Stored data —
--------------------------------
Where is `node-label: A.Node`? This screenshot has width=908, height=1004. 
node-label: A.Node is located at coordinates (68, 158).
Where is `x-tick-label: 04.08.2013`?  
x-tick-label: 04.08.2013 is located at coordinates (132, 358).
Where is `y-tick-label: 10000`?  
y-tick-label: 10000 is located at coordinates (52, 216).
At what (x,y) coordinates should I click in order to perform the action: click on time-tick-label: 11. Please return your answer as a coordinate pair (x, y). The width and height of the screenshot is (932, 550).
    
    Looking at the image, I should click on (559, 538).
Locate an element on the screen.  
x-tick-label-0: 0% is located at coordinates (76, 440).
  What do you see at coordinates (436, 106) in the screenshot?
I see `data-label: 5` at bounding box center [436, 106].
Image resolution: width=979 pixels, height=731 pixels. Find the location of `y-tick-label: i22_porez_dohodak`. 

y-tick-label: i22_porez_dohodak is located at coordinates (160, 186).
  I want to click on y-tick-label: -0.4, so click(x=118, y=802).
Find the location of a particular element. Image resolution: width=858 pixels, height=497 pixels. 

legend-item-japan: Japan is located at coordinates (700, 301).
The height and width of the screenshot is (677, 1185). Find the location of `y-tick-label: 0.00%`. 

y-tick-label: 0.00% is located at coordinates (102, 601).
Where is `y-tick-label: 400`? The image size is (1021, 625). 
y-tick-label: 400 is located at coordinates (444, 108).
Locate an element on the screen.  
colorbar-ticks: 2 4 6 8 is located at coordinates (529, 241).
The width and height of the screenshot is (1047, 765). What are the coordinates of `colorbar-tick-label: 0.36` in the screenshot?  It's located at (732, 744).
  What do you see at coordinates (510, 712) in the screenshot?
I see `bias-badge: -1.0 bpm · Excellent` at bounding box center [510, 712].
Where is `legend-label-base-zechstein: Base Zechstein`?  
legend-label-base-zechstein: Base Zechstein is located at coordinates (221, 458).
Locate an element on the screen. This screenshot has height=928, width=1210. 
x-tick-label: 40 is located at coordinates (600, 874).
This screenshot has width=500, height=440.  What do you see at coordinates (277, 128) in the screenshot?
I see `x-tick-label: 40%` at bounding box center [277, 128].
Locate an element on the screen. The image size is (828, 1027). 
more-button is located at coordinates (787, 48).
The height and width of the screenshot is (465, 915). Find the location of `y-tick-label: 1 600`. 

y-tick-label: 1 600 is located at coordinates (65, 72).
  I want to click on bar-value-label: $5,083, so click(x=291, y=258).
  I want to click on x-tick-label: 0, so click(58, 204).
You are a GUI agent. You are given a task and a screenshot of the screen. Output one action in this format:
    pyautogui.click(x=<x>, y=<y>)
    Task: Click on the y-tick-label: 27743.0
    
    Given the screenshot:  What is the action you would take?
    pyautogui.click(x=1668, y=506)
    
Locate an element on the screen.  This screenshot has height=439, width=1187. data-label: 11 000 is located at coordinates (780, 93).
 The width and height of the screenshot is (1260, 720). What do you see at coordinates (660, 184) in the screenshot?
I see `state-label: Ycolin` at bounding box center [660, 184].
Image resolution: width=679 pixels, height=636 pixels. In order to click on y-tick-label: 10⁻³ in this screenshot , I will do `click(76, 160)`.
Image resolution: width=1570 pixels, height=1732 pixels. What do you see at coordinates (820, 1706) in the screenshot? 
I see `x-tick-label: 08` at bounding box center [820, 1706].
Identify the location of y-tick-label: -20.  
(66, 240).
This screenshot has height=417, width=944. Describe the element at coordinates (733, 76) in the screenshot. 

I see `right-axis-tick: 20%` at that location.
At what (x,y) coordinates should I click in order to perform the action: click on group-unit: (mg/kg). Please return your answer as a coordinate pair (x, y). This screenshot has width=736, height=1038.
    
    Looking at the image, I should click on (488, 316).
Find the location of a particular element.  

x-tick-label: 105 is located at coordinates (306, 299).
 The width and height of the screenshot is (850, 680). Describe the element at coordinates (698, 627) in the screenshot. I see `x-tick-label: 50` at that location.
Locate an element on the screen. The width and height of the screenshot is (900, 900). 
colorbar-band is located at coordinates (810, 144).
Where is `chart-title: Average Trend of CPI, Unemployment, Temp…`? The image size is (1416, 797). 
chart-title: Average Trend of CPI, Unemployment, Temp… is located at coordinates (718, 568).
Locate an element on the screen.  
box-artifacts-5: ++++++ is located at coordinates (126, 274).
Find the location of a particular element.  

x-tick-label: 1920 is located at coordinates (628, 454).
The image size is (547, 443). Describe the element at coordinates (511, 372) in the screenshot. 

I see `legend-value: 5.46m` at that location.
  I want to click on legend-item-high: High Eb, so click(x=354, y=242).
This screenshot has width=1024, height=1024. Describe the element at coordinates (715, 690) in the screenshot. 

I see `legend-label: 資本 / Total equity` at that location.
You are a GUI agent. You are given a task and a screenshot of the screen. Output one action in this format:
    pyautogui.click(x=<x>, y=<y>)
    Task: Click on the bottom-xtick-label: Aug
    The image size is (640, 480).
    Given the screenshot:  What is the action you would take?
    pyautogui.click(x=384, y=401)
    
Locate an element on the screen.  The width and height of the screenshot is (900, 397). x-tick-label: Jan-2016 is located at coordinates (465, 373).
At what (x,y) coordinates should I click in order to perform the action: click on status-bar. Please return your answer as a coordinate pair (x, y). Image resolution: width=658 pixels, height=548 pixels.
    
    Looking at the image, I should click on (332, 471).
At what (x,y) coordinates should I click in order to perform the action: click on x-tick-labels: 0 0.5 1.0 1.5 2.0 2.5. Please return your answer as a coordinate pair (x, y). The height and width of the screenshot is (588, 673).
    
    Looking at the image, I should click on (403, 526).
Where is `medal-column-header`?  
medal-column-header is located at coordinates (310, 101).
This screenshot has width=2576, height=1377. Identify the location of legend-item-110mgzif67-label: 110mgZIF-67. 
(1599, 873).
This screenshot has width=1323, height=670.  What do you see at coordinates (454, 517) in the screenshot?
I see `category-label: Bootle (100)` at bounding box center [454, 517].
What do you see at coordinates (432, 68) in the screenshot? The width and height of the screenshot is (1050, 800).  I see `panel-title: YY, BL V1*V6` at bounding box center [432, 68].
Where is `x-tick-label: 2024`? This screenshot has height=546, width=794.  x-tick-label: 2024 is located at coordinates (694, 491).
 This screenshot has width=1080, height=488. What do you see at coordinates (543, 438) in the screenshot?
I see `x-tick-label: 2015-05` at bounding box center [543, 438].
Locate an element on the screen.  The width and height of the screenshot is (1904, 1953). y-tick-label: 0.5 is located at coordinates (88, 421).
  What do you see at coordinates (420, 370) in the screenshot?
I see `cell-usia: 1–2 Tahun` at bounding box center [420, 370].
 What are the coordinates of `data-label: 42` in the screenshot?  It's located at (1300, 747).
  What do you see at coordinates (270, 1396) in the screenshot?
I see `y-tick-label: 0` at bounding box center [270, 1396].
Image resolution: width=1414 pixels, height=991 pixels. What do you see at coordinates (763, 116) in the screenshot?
--------------------------------
WHAT IS EXPECTED — Reproduce everything in the records from the line containing "Locate an element on the screen. The image" down to the line containing "colorbar-band is located", both included.

WRITTEN ANSWER —
Locate an element on the screen. The image size is (828, 1027). 
more-button is located at coordinates (787, 48).
The height and width of the screenshot is (465, 915). Find the location of `y-tick-label: 1 600`. 

y-tick-label: 1 600 is located at coordinates (65, 72).
  I want to click on bar-value-label: $5,083, so click(x=291, y=258).
  I want to click on x-tick-label: 0, so click(58, 204).
You are a GUI agent. You are given a task and a screenshot of the screen. Output one action in this format:
    pyautogui.click(x=<x>, y=<y>)
    Task: Click on the y-tick-label: 27743.0
    
    Given the screenshot:  What is the action you would take?
    pyautogui.click(x=1668, y=506)
    
Locate an element on the screen.  This screenshot has height=439, width=1187. data-label: 11 000 is located at coordinates (780, 93).
 The width and height of the screenshot is (1260, 720). What do you see at coordinates (660, 184) in the screenshot?
I see `state-label: Ycolin` at bounding box center [660, 184].
Image resolution: width=679 pixels, height=636 pixels. In order to click on y-tick-label: 10⁻³ in this screenshot , I will do `click(76, 160)`.
Image resolution: width=1570 pixels, height=1732 pixels. What do you see at coordinates (820, 1706) in the screenshot? 
I see `x-tick-label: 08` at bounding box center [820, 1706].
Identify the location of y-tick-label: -20.  
(66, 240).
This screenshot has height=417, width=944. Describe the element at coordinates (733, 76) in the screenshot. 

I see `right-axis-tick: 20%` at that location.
At what (x,y) coordinates should I click in order to perform the action: click on group-unit: (mg/kg). Please return your answer as a coordinate pair (x, y). This screenshot has width=736, height=1038.
    
    Looking at the image, I should click on (488, 316).
Find the location of a particular element.  

x-tick-label: 105 is located at coordinates (306, 299).
 The width and height of the screenshot is (850, 680). Describe the element at coordinates (698, 627) in the screenshot. I see `x-tick-label: 50` at that location.
Locate an element on the screen. The width and height of the screenshot is (900, 900). 
colorbar-band is located at coordinates (810, 144).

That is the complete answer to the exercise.